Your answer must be an exact transcription of the lines from the line with "NETTOYEUR HAUTE PRESSION (118, 1239)" through the final line of the data.
___ Records supplied ___
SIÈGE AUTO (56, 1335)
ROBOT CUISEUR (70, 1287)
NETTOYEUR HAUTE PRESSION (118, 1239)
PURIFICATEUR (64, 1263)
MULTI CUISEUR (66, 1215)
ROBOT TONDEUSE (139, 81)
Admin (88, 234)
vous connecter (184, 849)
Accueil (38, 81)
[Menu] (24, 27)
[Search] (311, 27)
___
> Answer
NETTOYEUR HAUTE PRESSION (118, 1239)
PURIFICATEUR (64, 1263)
MULTI CUISEUR (66, 1215)
ROBOT TONDEUSE (139, 81)
Admin (88, 234)
vous connecter (184, 849)
Accueil (38, 81)
[Menu] (24, 27)
[Search] (311, 27)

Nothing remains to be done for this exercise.